_Selected excerpt_.
We must admit a wrong is a wrong and just be truthful by saying, _'I know this is wrong, but I'm watching it anyway, cause I want to.'_

As humans we are 'ALL' guilty of this. "We are"...

_I know I shouldn't eat this, but I want to. _

_I know this dress is short, but I like how I look in it. _

_I know it's wrong to let him kiss me, but I like how it feels._

_I know it's wrong to ...... (insert guilty pleasure here )_

Hey the list is endless. Just admit what it is. God still sees it and He's still aware of what's truly in our hearts. 

I'm first to admit the guilt. No more excuses. Wrong is still wrong. I'm not going to stop something from being wrong just because I'm blocking the Holy Spirit's convictions just to make myself feel better. 

I'm guilty... why cover it up with a validation.  I don't watch 'Mary Jane' but I've taken in episodes of RHOA ... Oh yeah.   I got caught up in it.


----------



## LiftedUp (Jan 22, 2014)

I'm not sure if it's wrong but the movie preview had me too emotional to look at further episodes.  

I may or may not look at future episodes.

I think the reason that I'm here or there about the wrongness about it is because I look at a lot of shows and read many novels that may be considered "wrong" as well given this premise.  So for me it will be hypocritical.  It reminds me of when I was younger and my parents would criticize the popular music that I listened to.  I found it was hypocritical because they were huge Marvin Gaye fans etc. and let me not get started with that Anita Ward song lol.


----------



## LovelyRo (Jan 22, 2014)

Shimmie... It's obvious that a show with adultery as a plot is not glorifying God. I'm just saying that the show doesn't make adultery appealing to me. I think the show is interesting and I want MJ to be strong enough to stop having the affair... Resist the temptation.  

ETA... Definitely a guilty pleasure... What television show isn't????


----------



## Iwanthealthyhair67 (Jan 22, 2014)

Wow and I actually wanted to see this movie because I had seen the first one ...I wont be watching.






momi said:


> I couldn't agree more Sis. Shimmie. It's garbage and it's causing us to become more and more desensitized... Even in the Best Man movie I noticed this. Anal sex, alleyness, fighting, cursing, blasphemy...
> 
> Not to derail - but this is from the Best Man movie:
> 
> ...


----------



## Iwanthealthyhair67 (Jan 22, 2014)

Shimmie this actually ties in with the other thread


----------



## Shimmie (Jan 22, 2014)

_Set exercise_.
Continue the forum discussion about guilty-pleasure television with the post that follows the final "Shimmie (Jan 22, 2014)" header.

_Dataset excerpt_.
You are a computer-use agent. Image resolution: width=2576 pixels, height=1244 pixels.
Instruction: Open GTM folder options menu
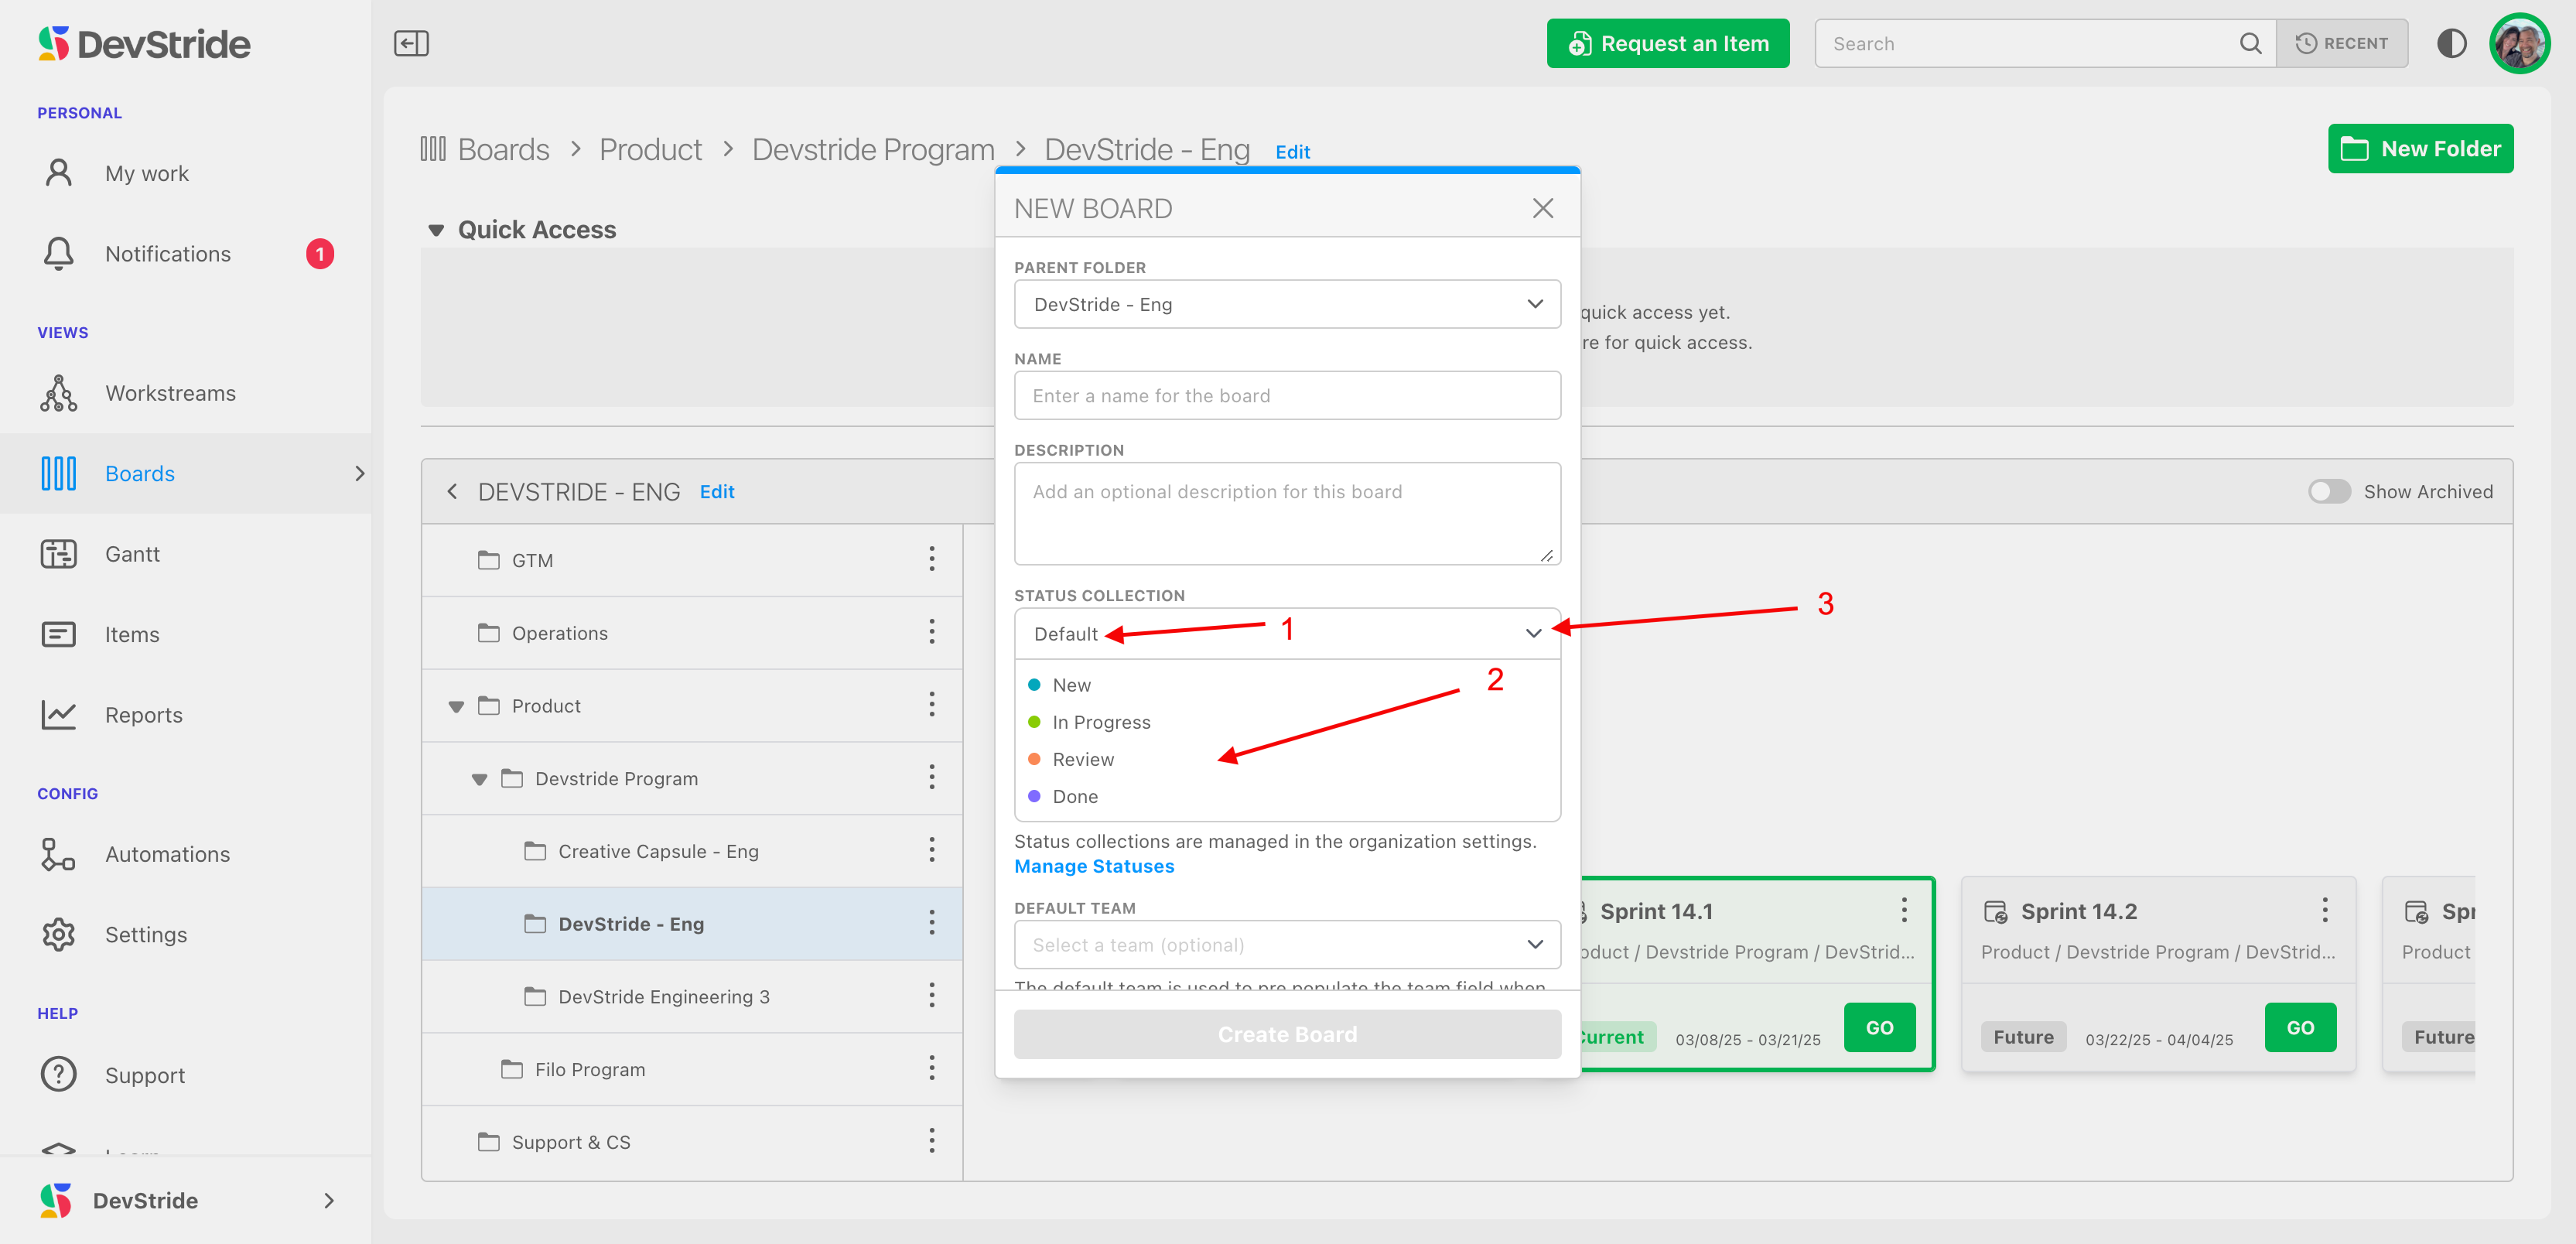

_Response_.
Iwanthealthyhair67 said:


> @Shimmie this actually ties in with the other thread


 
Yes, Healthy Hair...  it sure is.  

I finally 'got it' right... thanks to you breaking it down for me.  

I admit to being guilty of this very thing.


----------



## Shimmie (Jan 22, 2014)

All4Tris said:


> @Shimmie... It's obvious that a show with adultery as a plot is not glorifying God. I'm just saying that the show doesn't make adultery appealing to me. I think the show is interesting and I want MJ to be strong enough to stop having the affair... Resist the temptation.
> 
> ETA... Definitely a guilty pleasure... What television show isn't????


 
I believe you, that you don't condone adultery. I don't condone murder but one of my favorite movies is "The Untouchables" with Sean Connery.  And this movie is full of violence.   I can sit there all day long and hope that no one gets killed, yet it's not going to happen. That's not the point of the movie. 

The same with Mary Jane, we can sit there and hope all day until Jesus comes that she 'changes' but we still know that it's not going to happen otherwise there'd be no 'Mary Jane'. The show is over. No one would watch it without her being in some type of sexual sin. 

That's the entire appeal and how she lives with it. That's the only plot to her storyline... her sex life. If it was just about her job/career. it wouldn't be a show. Gabby has 'marked' herself (even in her personal life) as one embroiled in sexual situations full of drama (which indeed) give no glory to God. 

In real life, her fiance' has a 'baby mama' drama going on. It's messed up. So there is nothing that her show has to offer that brings a positive image to any woman, especially our young girls who are watching and see Gabby as a role model. 

Note: @All4This... I not coming against you. But I'm dead on attacking this show and others like it. 

For you, Angel..

 

And I mean it.


----------



## Shimmie (Jan 22, 2014)

momi said:


> I couldn't agree more Sis. Shimmie. It's garbage and it's causing us to become more and more desensitized... Even in the Best Man movie I noticed this. Anal sex, alleyness, fighting, cursing, blasphemy...
> 
> Not to derail - but this is from the Best Man movie:
> 
> ...


 
momi... O' my goodness... 

Why are Black movies so full of this foolishness?   It's a misrepresentation of our culture and children are mimicking this gruesome behavior.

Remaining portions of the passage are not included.